Mancavano però alcune persone, soprattutto tra quelle che erano solite indossare strani cappelli e degli abiti rossi. I cittadini li chiamavano “giudici supremi”. Questi non credevano alle storielle del sindaco e lo reputavano un semplice cantastorie.
Nei mesi seguenti, però, i cittadini non videro alcun miglioramento, anzi i soldi in casa diminuivano sempre di più, così da rendere necessari dei tagli alle spese. Tutti si chiedevano come fosse possibile una tale situazione: il sindaco li aveva rassicurati e il sindaco non mente mai. Erano le città vicine che, invidiose com’erano, avevano inventato tutto.
Un giorno d’estate, il quadro divenne improvvisamente più chiaro: i giudici supremi, che non avendo partecipato all’assemblea non erano stati ipnotizzati, scoprirono il piano segreto dell’uomo venuto dal Nord. C’è da dire che al pifferaio questi giudici non erano mai piaciuti, così come non gli era mai piaciuto il colore delle loro vesti. Ciononostante, aveva in tutti i modi provato ad incantarli con la sua musica, ma ogni volta che iniziava a suonare, loro fuggivano. Erano diventati troppo furbi questi signori, pensava il pifferaio. “Forse mi avranno scoperto” pensava tra sé. “Impossibile” si rincuorava. Invece, quella mattina tutto stava per cambiare.
I giudici chiamarono il nuovo sindaco e lo fecero sedere al centro di una grande stanza nella quale era riunita tutta la città, nessuno escluso. Il più anziano dei togati prese la parola e disse: “Caro sindaco, abbiamo scoperto il suo piano” e iniziò a descrivere minuziosamente di come il pifferaio abbia inviato tutti quei topi in città e di come poi abbia convinto, con la sua musica, a farli annegare.
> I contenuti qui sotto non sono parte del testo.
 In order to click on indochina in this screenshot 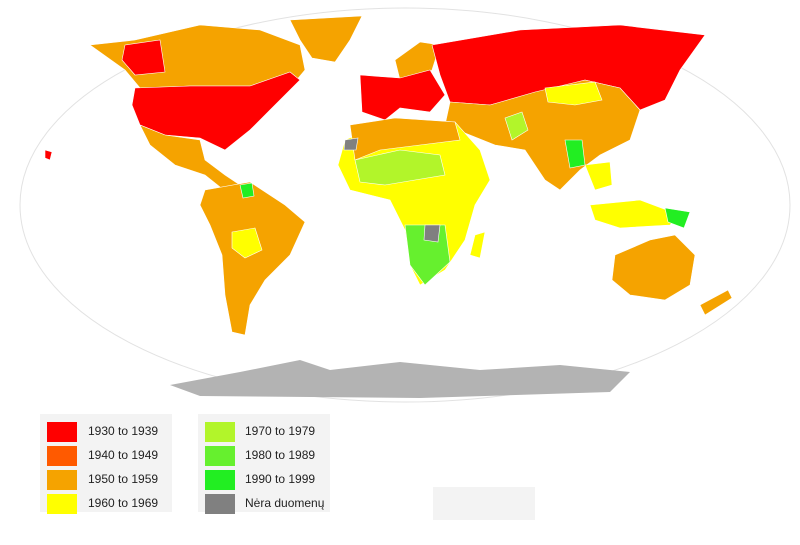, I will do `click(598, 176)`.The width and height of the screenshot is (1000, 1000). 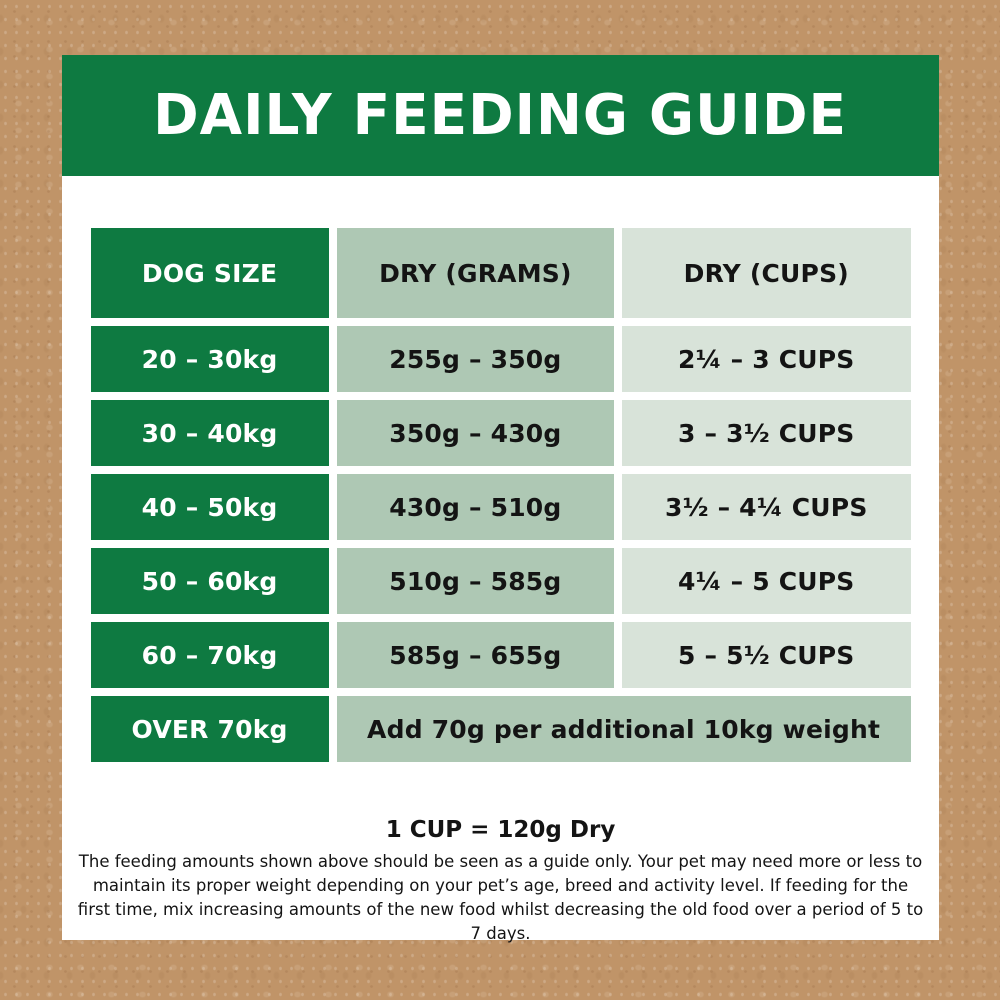 I want to click on dry-cups-cell: 4¼ – 5 CUPS, so click(x=766, y=581).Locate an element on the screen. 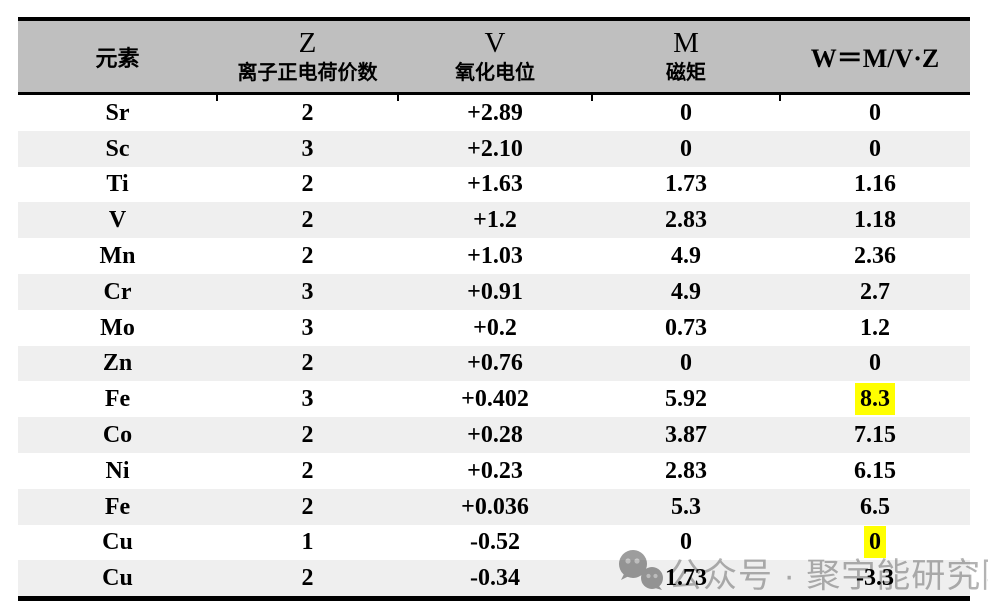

Con lo stesso metodo aveva pure ipnotizzato i cittadini. Molti di loro, allora, sospinti da un moto di orgoglio, si alzarono e, scagliandosi contro di lui, lo cacciarono dalla città.
Una parte, invece, rimase seduta, incredula delle parole dell’anziano giudice: era impossibile che il loro amato sindaco fosse così malvagio.